Two months ago I came home with daughter in tow, he'd come to my house and was comatose on his old bed, wet himself, unrousable. called 999, they said he was close to a hypoglycaemic coma. Two weeks later he was depressed and suicidal, took him to A&E as GP advised me to do as there's no other way to get quick mental health care. They kept him in overnight. We were assigned a drugs abuse counsellor who he's seen twice, plus promised CAHMS - who didn't hear from at all. Is now arranged for next week by ex husband.

But what can they do? If they don't want to be helped what do parents do? I'm so scared they will die. Has anyone been through this and seen their kids come out of it okay? Trying my best to stay normal for daughter's sake but worried every day about both sons and think I lost my job recently due to not meeting targets.

OP posts:
PovertyJetset · 29/07/2017 19:59

Didn't want to read run.... sounds really really hard for you all.

How are you taking care of you? You're the base, the foundation and that needs to be super strong. So make sure you're putting your needs as a top priority.

Eat well, try and get some half decent sleep and exercise for those natural endorphins- stick your fave songs on, and hit the road for a run. It's a fantastic release and so important.

Keep offering support and applying pressure to CAHMS.

How are your sons funding this habit?

Really feel for you.

isittimetogotobed · 29/07/2017 20:02

It is very difficult if they don't want to be helped at that age.
I think there is a lot of truth in needing to hit rock bottom. If you try to put in too much support it is disempowering and cause block progress.
It's all a lot harder to say then as a parent to have to actually do it.

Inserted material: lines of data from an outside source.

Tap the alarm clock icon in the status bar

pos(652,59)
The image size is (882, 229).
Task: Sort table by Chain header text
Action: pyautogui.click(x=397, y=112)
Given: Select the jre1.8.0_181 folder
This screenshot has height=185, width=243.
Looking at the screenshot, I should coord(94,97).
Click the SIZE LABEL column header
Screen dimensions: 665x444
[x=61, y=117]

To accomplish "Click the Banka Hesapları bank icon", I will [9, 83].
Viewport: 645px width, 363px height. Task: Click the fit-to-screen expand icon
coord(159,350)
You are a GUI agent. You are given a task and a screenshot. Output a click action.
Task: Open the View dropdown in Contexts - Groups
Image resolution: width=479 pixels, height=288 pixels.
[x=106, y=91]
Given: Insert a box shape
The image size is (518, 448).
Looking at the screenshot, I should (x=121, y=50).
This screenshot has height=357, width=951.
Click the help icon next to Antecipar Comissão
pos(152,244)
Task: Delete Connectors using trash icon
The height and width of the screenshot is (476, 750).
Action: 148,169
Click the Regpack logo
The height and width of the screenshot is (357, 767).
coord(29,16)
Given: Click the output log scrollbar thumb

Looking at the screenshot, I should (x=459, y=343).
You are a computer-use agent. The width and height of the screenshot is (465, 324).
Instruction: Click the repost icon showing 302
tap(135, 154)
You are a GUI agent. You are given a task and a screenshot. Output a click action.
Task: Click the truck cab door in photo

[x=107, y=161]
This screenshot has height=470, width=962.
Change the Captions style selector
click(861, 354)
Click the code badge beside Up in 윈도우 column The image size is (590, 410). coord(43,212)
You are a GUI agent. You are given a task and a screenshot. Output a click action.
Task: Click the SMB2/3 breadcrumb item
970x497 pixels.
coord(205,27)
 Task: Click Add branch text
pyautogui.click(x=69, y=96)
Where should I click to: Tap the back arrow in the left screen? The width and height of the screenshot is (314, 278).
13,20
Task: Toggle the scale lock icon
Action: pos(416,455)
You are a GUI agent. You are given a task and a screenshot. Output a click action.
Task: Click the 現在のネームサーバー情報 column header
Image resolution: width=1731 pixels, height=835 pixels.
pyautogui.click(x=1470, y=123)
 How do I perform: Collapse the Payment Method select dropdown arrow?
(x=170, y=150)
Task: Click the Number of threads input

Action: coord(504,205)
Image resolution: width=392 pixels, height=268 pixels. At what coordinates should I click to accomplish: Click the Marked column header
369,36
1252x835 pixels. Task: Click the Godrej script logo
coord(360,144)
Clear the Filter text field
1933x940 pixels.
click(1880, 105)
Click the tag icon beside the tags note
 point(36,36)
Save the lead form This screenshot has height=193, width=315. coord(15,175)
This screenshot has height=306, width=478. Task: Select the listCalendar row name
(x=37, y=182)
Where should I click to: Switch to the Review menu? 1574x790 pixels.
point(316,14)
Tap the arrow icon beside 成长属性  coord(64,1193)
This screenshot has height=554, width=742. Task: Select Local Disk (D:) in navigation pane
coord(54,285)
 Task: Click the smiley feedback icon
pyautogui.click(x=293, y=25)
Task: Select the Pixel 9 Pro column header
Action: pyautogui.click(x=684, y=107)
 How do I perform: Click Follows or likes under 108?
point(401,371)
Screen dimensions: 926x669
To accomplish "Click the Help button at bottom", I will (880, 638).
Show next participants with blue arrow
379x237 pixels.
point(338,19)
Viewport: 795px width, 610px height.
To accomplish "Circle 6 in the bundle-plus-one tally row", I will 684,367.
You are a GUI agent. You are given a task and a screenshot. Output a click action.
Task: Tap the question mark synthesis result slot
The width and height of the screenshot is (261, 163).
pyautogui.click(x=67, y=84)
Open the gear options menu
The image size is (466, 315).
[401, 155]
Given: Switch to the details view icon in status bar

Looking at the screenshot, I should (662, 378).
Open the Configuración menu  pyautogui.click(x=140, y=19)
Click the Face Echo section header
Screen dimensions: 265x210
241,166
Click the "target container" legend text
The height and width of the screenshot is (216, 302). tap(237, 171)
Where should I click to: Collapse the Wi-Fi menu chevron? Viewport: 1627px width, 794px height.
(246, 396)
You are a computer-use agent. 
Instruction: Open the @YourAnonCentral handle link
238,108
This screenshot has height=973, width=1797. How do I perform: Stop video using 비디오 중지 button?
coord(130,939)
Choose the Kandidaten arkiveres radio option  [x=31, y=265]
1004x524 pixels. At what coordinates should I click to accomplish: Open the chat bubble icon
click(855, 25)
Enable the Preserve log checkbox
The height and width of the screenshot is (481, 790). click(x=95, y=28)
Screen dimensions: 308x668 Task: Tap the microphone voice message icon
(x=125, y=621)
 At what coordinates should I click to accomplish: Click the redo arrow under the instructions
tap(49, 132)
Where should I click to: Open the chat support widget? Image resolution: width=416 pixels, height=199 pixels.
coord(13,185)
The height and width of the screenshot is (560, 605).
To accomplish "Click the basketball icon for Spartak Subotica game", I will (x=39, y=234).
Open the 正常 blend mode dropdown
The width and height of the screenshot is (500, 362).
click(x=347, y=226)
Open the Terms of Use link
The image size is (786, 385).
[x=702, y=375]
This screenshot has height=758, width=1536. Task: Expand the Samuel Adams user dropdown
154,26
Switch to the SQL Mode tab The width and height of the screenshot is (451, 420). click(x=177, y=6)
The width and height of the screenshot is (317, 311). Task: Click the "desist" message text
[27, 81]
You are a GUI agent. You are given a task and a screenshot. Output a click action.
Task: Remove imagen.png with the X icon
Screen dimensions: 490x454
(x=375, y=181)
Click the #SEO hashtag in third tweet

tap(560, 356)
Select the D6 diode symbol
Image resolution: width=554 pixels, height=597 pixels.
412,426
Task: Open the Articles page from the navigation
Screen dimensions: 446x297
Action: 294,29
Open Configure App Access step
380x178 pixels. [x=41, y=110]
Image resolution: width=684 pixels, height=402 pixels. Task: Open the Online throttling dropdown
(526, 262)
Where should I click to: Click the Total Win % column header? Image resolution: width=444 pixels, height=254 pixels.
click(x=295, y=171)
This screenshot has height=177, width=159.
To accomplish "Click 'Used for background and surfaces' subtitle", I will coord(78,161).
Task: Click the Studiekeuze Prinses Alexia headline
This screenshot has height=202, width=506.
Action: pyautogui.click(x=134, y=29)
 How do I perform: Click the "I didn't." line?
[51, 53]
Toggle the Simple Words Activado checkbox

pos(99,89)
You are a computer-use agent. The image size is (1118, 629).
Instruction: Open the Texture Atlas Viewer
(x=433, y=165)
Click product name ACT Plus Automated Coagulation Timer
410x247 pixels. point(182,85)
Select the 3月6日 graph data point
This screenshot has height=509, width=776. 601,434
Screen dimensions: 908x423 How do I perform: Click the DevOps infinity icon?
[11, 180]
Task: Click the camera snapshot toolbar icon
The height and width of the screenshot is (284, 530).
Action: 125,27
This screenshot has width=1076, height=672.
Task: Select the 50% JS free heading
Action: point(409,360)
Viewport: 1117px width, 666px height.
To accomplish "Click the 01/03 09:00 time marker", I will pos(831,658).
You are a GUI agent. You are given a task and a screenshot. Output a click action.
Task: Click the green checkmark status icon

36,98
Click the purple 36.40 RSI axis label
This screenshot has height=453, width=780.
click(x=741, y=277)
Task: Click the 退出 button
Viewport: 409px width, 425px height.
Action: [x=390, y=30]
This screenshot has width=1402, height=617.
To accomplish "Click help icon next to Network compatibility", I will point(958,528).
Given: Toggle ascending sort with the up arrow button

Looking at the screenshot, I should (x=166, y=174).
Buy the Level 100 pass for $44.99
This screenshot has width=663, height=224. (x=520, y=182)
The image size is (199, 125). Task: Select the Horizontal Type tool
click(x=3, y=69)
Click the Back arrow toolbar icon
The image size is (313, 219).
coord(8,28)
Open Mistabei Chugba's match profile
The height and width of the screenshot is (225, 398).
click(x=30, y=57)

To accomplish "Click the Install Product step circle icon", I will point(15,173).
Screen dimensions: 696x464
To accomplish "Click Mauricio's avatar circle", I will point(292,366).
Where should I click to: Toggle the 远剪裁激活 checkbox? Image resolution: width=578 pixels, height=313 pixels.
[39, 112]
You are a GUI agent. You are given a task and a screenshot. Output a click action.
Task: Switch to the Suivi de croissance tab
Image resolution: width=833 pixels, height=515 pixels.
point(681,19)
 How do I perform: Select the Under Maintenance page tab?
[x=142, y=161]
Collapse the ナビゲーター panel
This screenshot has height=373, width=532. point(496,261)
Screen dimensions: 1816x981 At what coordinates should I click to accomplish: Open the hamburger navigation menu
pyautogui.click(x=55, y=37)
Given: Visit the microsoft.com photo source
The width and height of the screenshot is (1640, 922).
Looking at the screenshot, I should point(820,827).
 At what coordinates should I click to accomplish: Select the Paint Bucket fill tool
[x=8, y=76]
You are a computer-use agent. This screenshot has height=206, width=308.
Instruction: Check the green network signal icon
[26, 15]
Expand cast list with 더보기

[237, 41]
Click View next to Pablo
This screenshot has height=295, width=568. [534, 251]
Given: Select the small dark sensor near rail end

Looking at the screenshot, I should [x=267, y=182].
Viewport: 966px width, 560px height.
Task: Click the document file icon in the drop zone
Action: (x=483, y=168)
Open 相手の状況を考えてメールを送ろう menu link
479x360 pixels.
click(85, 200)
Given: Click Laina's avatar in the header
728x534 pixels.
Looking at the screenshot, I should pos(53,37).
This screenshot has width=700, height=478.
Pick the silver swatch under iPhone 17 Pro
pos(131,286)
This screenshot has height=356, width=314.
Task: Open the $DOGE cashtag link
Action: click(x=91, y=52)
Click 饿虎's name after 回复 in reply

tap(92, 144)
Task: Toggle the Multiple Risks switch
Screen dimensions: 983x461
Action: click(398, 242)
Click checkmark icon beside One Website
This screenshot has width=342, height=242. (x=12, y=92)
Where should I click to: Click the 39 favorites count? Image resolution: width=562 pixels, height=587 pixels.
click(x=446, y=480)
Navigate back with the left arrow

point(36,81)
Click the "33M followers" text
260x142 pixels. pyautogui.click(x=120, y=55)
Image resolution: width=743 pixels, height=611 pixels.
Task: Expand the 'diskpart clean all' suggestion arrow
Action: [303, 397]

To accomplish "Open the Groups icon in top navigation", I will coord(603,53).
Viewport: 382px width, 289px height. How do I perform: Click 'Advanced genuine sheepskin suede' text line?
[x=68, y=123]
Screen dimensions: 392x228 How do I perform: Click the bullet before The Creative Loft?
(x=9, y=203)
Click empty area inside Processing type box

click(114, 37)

I would say, don't give money or somewhere to stay while he is using.
I have watched someone close to me try to 'manage' their child's addictions for 30 years by never allowing them to stand on their own too feet I think it has greatly hindered their ability to recover

TrueLady · 01/08/2017 00:04

I really sympathize with you. This is a really difficult situation. Mental health services are so underfunded and there is a general crisis in drug addiction. Young people get hooked whilst at school. My advice is to try your best to stay strong for your daughter. You have to put her first - she is still a child and it must be traumatic for her to have both brothers with such problems. Don't give up on your sons. Keep talking to them - keep telling them how much you love them and care for them. Keep encouraging them to make better decisions. Keep fighting for them to get the help they need. But also pace yourself because it can be so emotionally draining. The drug abuse can cause depression, mental illness etc as you have observed. I am so sorry you are all going through this - look after yourself and your daughter and take one day at a time.